Levy insistia em não reduzir a meta e propôs um novo corte, de R$ 8,6 bilhões, dois meses após o governo anunciar um contingenciamento de R$ 70 bilhões.

Segundo participantes da reunião, a redução da meta fiscal não muda o discurso dos petistas, pois já estava sendo esperada há semanas.

A avaliação, dizem, é a de que o governo não tem mais de onde cortar e, ao invés de tentar acenar ao mercado, como quer o ministro da Fazenda, deveria se atentar às bases, retomar o crédito e estimular o consumo “para que o Brasil volte a crescer”.

DEFENDER DILMA

Falcão pediu ainda que os ministros viagem o país para se reunir com líderes petistas, evitando debandadas do partido e dando argumentos para a militância defender a gestão Dilma.

O problema, disseram os integrantes da Esplanada dos Ministérios, é que os prefeitos não recebem repasses do governo e, com obras e programas parados, não defendem mais a presidente.

Entre os participantes do encontro estavam o ex-ministro Gilberto Carvalho, os ministros Arthur Chioro (Saúde), Carlos Gabas (Previdência Social), Pepe Vargas (Direitos Humanos), Eleonora Menicucci (Mulheres), e a presidente da Caixa Econômica e ex-ministra do Planejamento, Miriam Belchior.

12 thoughts on “PT diz que política econômica ‘está acabando com o governo’

  1. O Sr. RUI FALCÃO Presidente do PT, junto a Ministros e Líderes do PT, dizem que a Política Econômica do PT está acabando com o Governo do PT. Então, bom mesmo seria se a Oposição tivesse ganhado a última Eleição Presidencial, e o PT agora confortavelmente na Oposição, poderia estar gritando contra a Política Neo-liberal, Entreguista, Privativista, Lacaia do Imperialismo Yankee….. do Governo. Tiveram o “azar” de ganhar a última Eleição e agora tem que aguentar a Política Neo-Liberal, Entreguista, Privativista, Lacaia do Imperialismo Yankee…. Do PT. Abrs.

  2. O que está acabando com o governo não é a política e sim a ladroagem, a gatunagem que fizeram, amealhou em benefício próprio todo este dinheiro de CORRUPÇÃO, mas isto iria acontecer, Brizola falou sempre desse desastre que seria o PT no governo.

  3. A crise econômica é reflexo da má gestão dos recursos públicos. O Estado foi usado para fins políticos e a aposta nos campeões nacionais inflados pelos recursos do BNDES subsidiados não deram os resultados esperados.
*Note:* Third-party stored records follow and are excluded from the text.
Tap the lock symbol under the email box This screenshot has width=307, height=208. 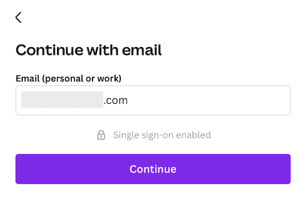101,135
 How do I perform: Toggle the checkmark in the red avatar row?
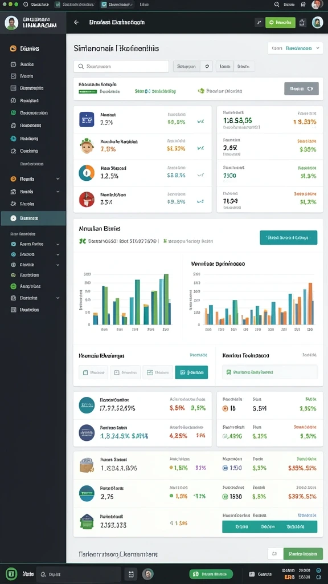(x=200, y=201)
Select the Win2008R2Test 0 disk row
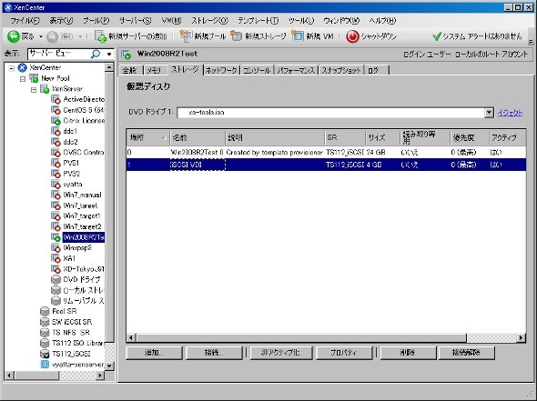Viewport: 537px width, 401px height. click(x=326, y=152)
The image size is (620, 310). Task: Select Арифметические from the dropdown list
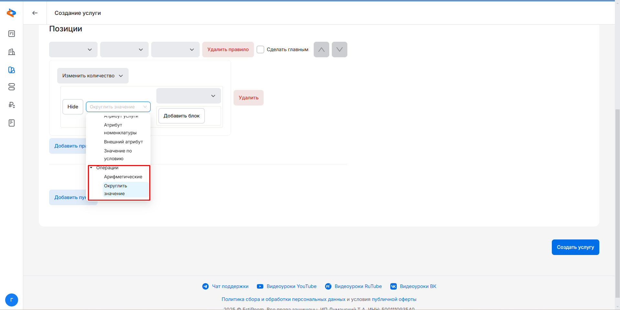[123, 177]
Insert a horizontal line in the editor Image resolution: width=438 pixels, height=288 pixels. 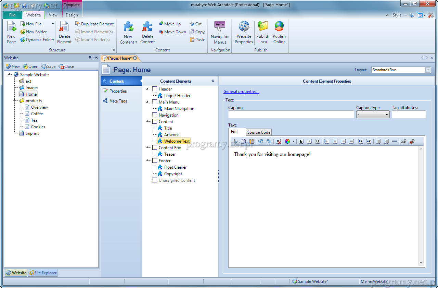point(395,141)
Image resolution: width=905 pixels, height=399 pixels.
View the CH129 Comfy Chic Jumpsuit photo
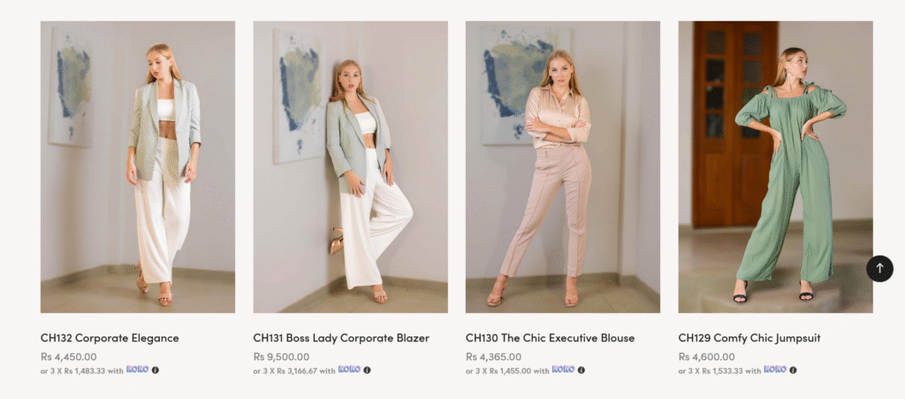point(775,167)
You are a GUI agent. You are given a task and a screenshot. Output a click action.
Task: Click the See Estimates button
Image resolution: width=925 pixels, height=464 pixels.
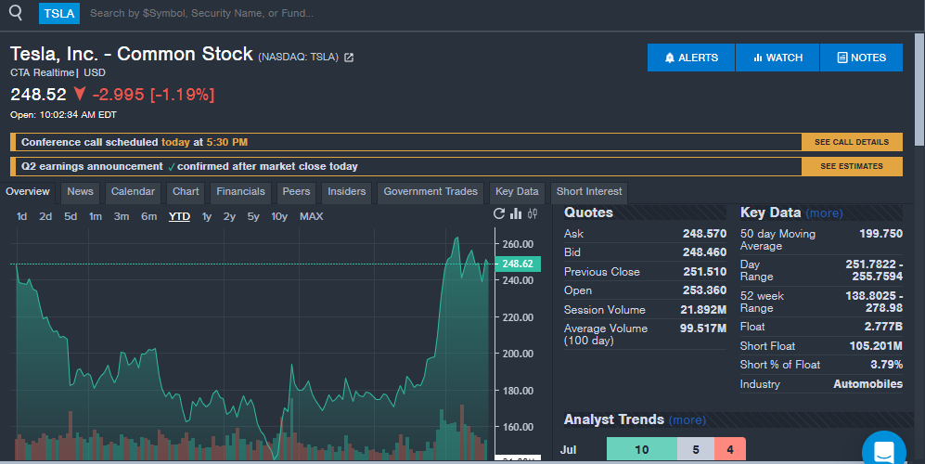point(851,166)
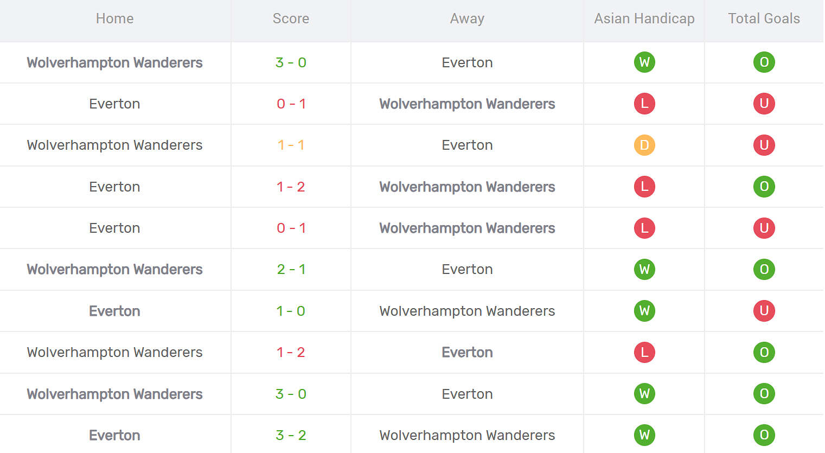Open the 1 - 1 draw score
The image size is (825, 453).
click(291, 145)
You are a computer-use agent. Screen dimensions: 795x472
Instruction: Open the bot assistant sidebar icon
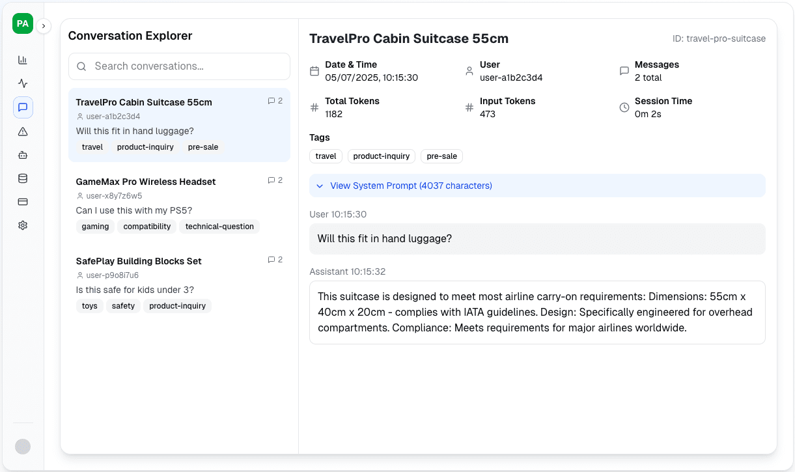point(23,154)

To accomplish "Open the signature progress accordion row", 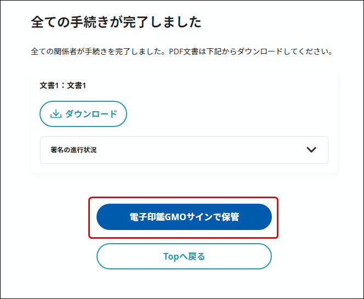I will (x=184, y=150).
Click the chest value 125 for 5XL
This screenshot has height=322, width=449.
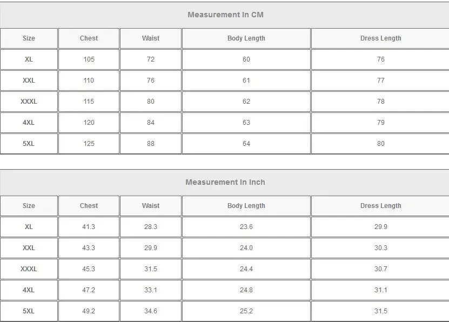coord(89,144)
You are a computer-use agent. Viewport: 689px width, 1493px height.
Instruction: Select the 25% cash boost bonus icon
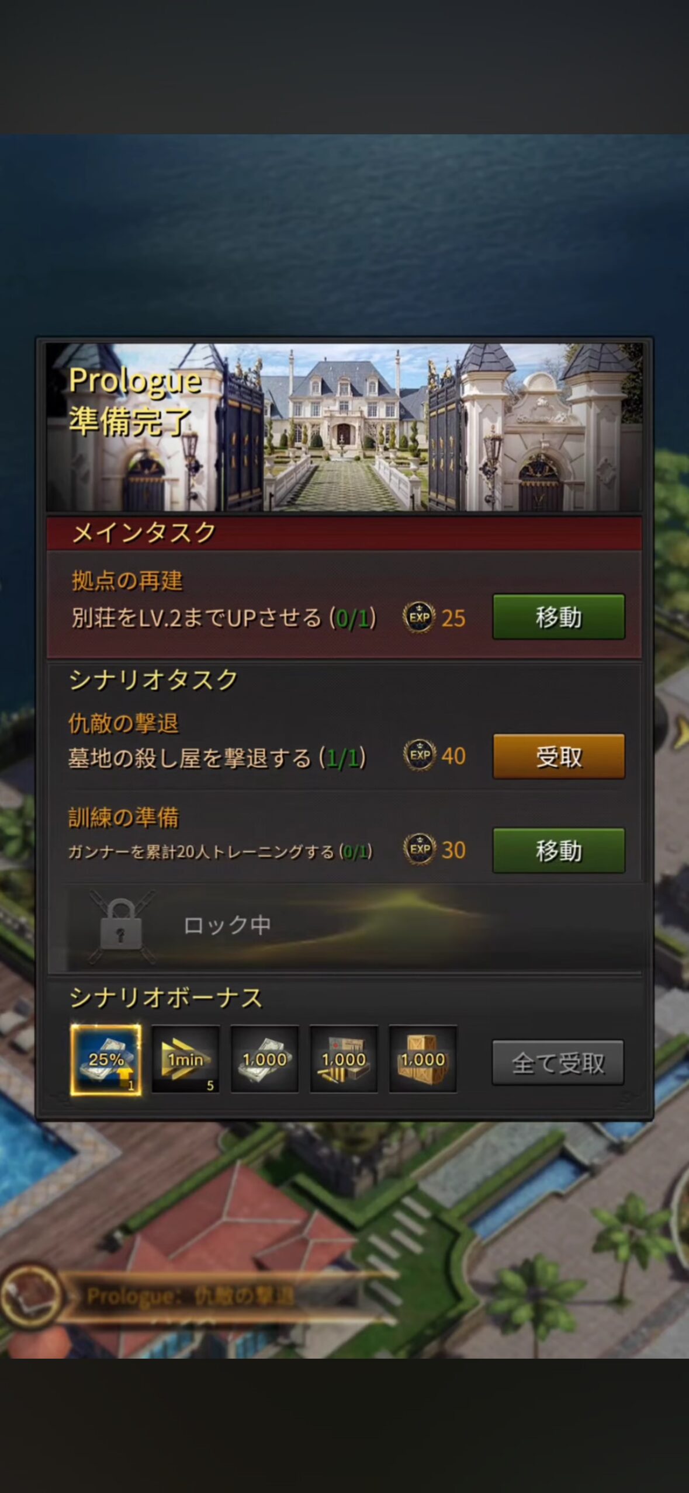(106, 1059)
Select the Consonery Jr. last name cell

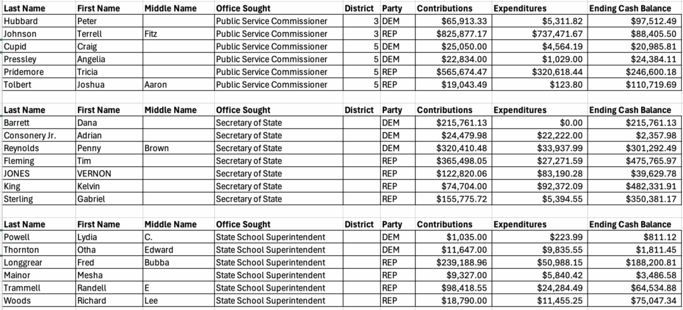click(x=30, y=136)
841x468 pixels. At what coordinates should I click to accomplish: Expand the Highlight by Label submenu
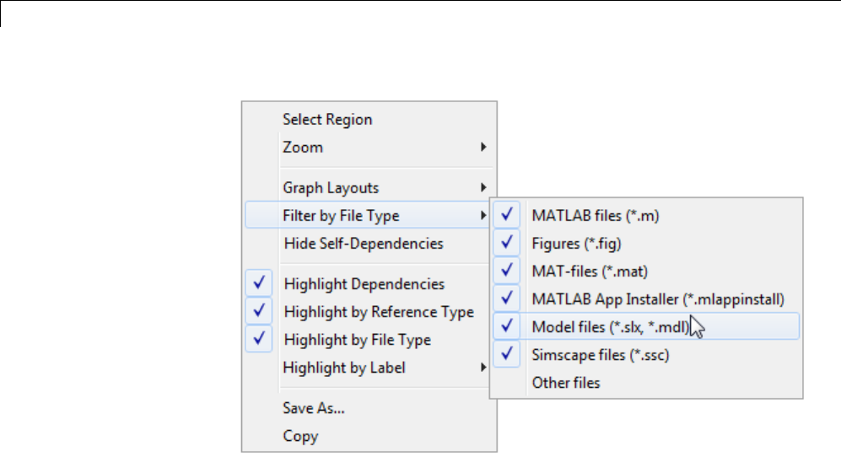[x=484, y=368]
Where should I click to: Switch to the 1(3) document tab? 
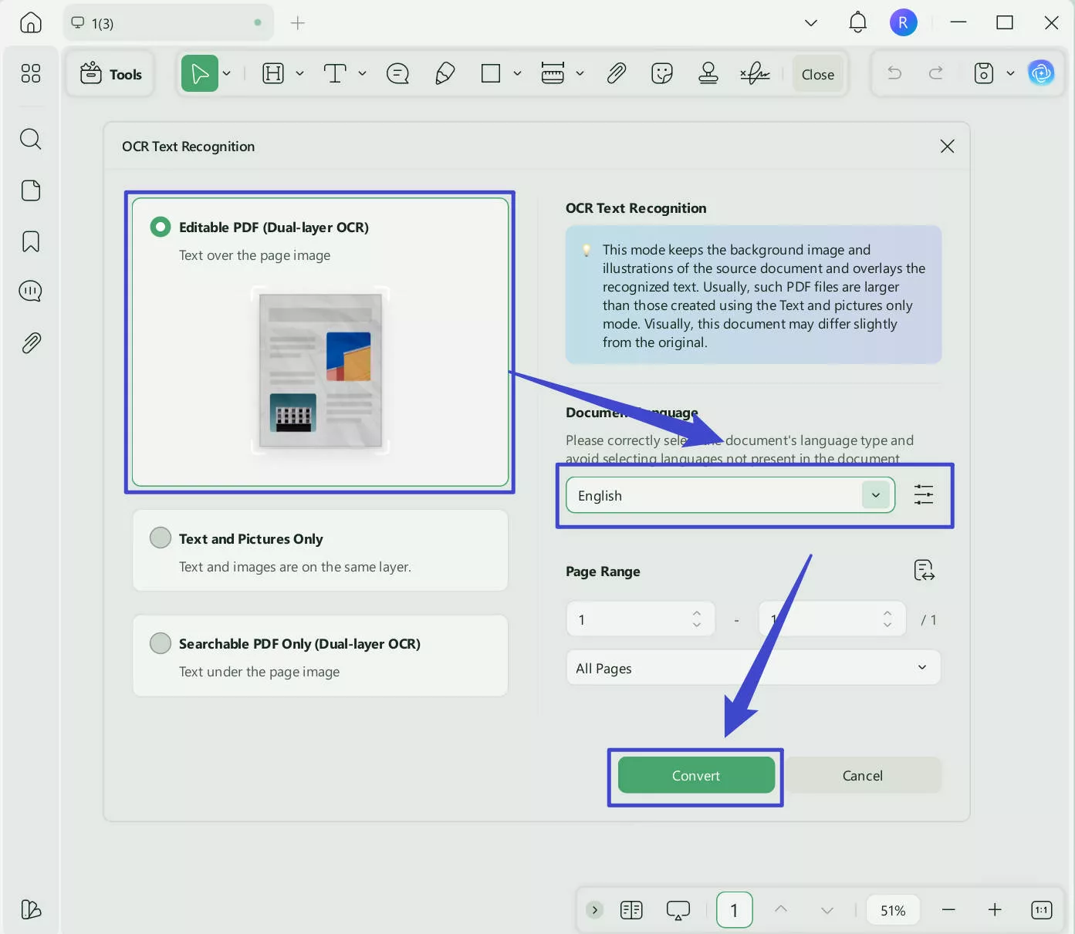pos(166,23)
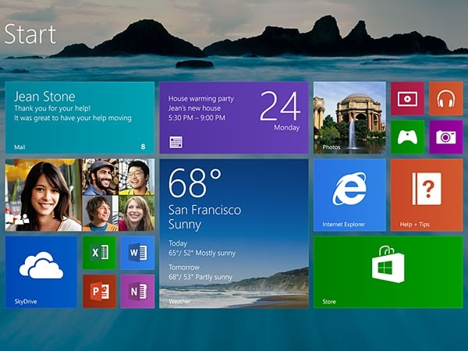This screenshot has width=468, height=351.
Task: Open the purple OneNote tile
Action: (137, 291)
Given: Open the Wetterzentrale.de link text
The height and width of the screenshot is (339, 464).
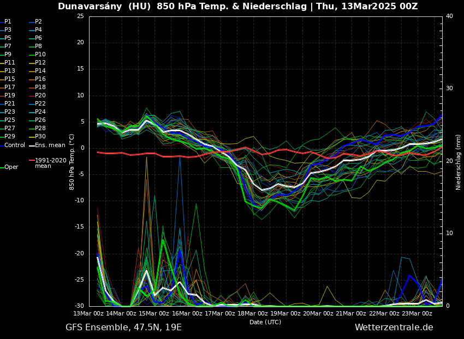Looking at the screenshot, I should click(394, 328).
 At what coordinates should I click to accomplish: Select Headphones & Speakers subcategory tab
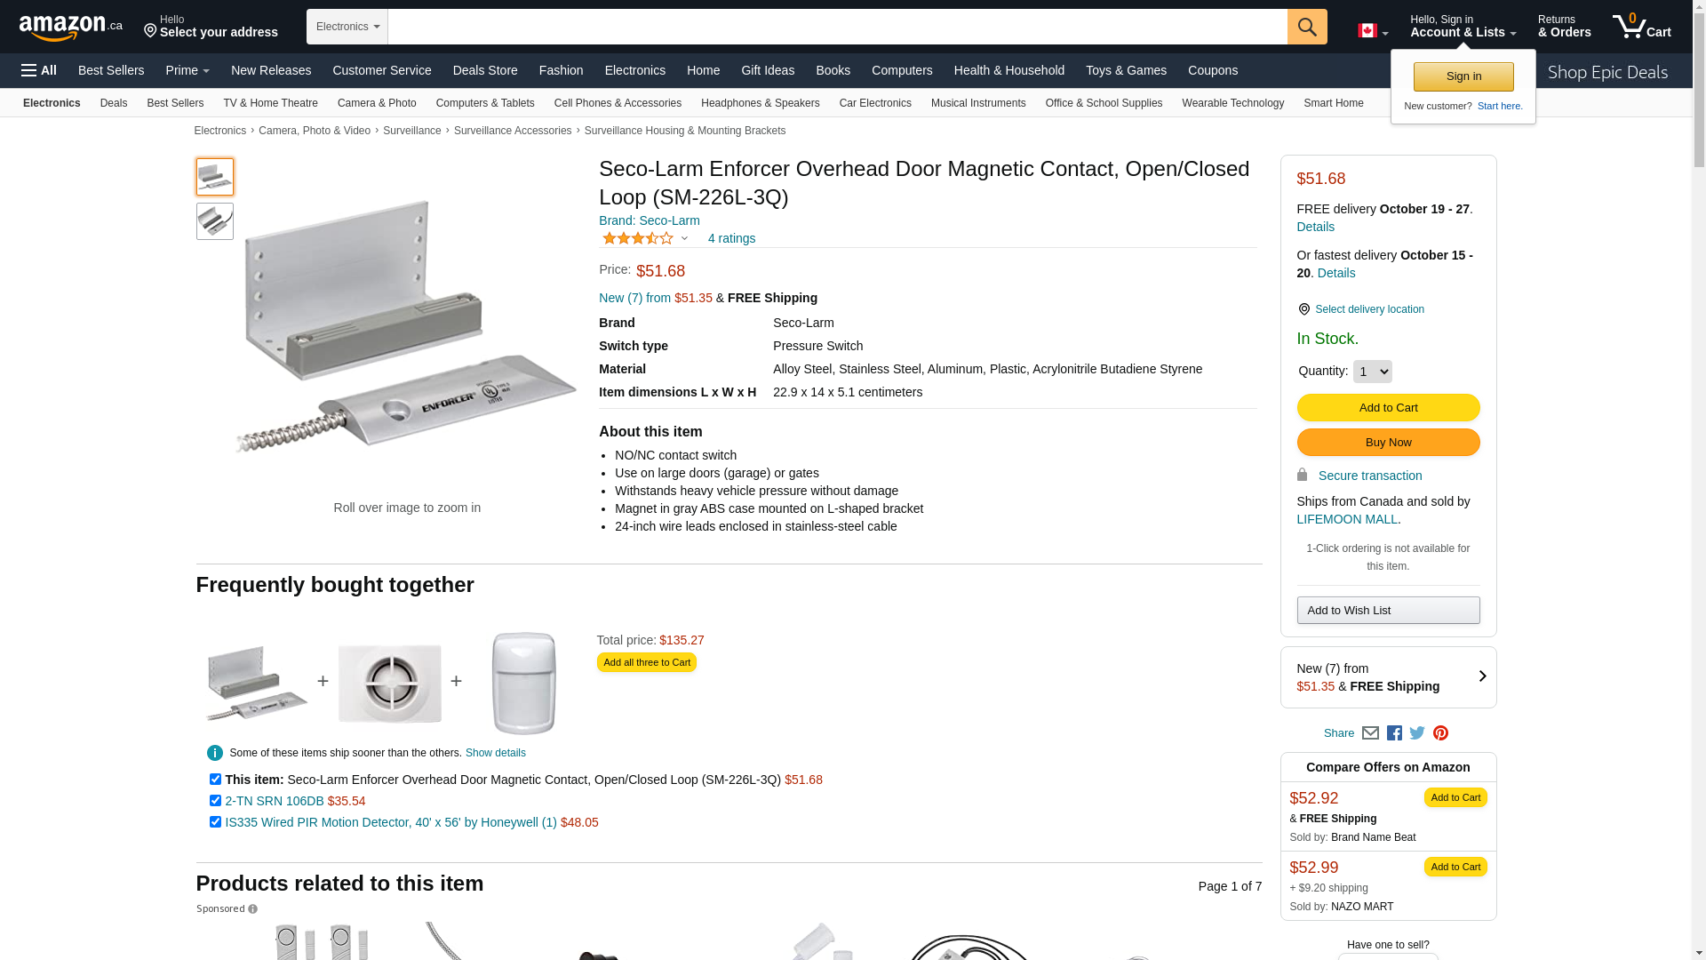point(760,103)
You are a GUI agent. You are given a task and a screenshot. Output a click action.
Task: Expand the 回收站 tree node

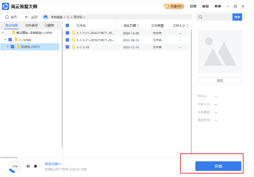[8, 47]
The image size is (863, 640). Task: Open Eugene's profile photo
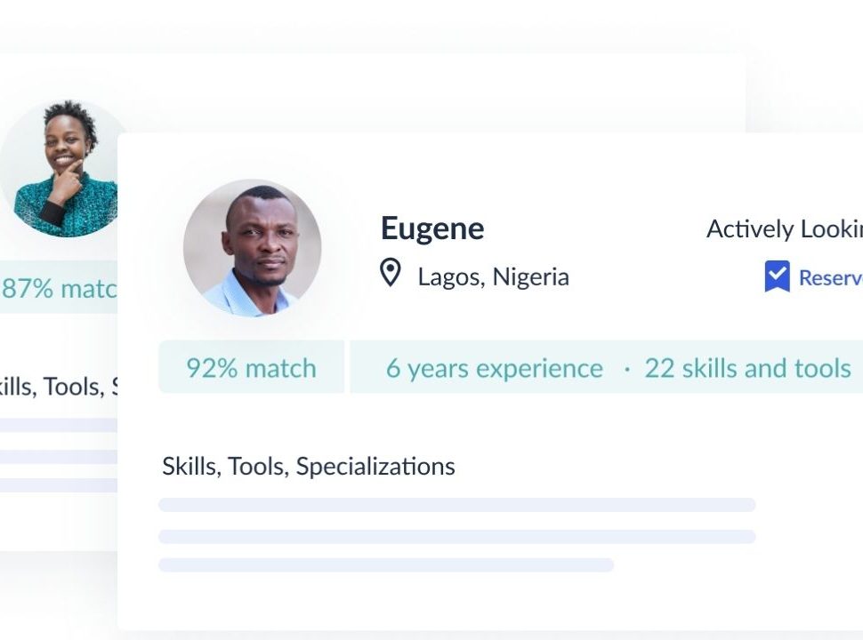click(252, 248)
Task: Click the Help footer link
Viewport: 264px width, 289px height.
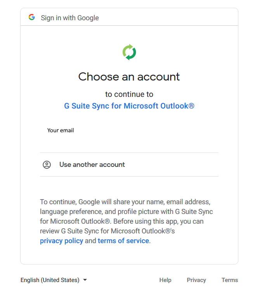Action: point(165,280)
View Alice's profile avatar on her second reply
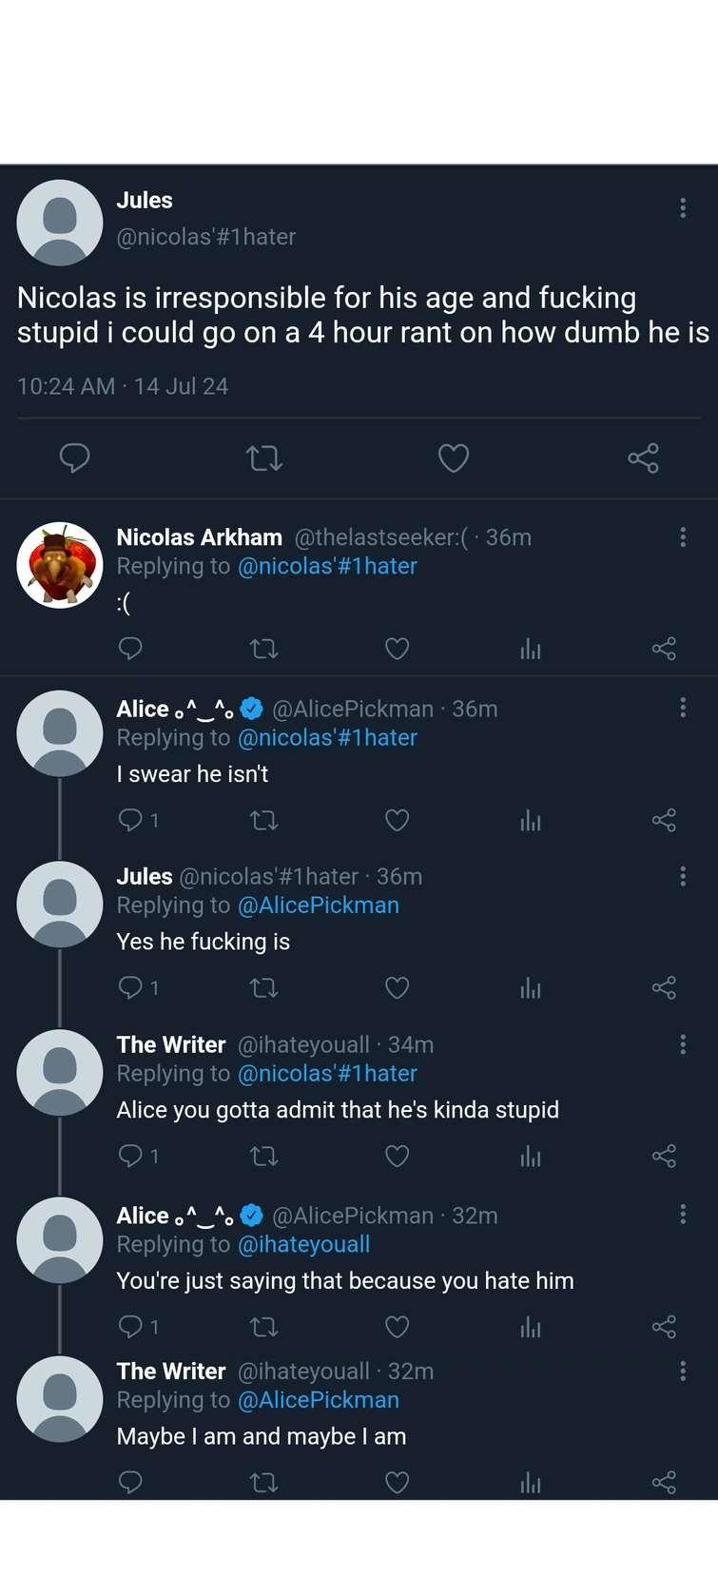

Poucos empregos foram criados e os mega-empreendimentos ruíram como castelos de areia. Quem está pagando a conta somos todos nós, a sociedade brasileira, que amarga o aumento dos juros, o aumento do desemprego, a recessão e a desesperança no futuro do país.

    Estamos a um passo do cadafalso, quer dizer, o monitoramento do FMI, que para emprestar dinheiro para pagar as dívidas, exigirá uma política neoliberal de corte de direitos sociais e desemprego no setor público. É a receita que vale para a Grécia e será exigida de nós também. Espero que isso jamais aconteça com o país.

    • “… e desemprego no setor público.”
      O setor público, aí incluído as estatais, tem pelo menos uns 5 milhões de inúteis para defenestrar. Não começou com o analfabeto e a anta, já vem desde D.João VI que trouxe os inúteis da Corte de Portugal quando fugiu para cá e só vem aumentando, chegando hoje ao absurdo de milhões de pessoas que recebem do governo (nosso dinheiro) para não fazer nada. Pior ainda: não tendo o que fazer, inventam documentos para serem preenchidos (Lei de Parkinson), infernizando a vida dos que trabalham com excesso de burocracia.
      Essa é a verdadeira sangria nos cofres públicos, que ninguém tem a coragem de enfrentar.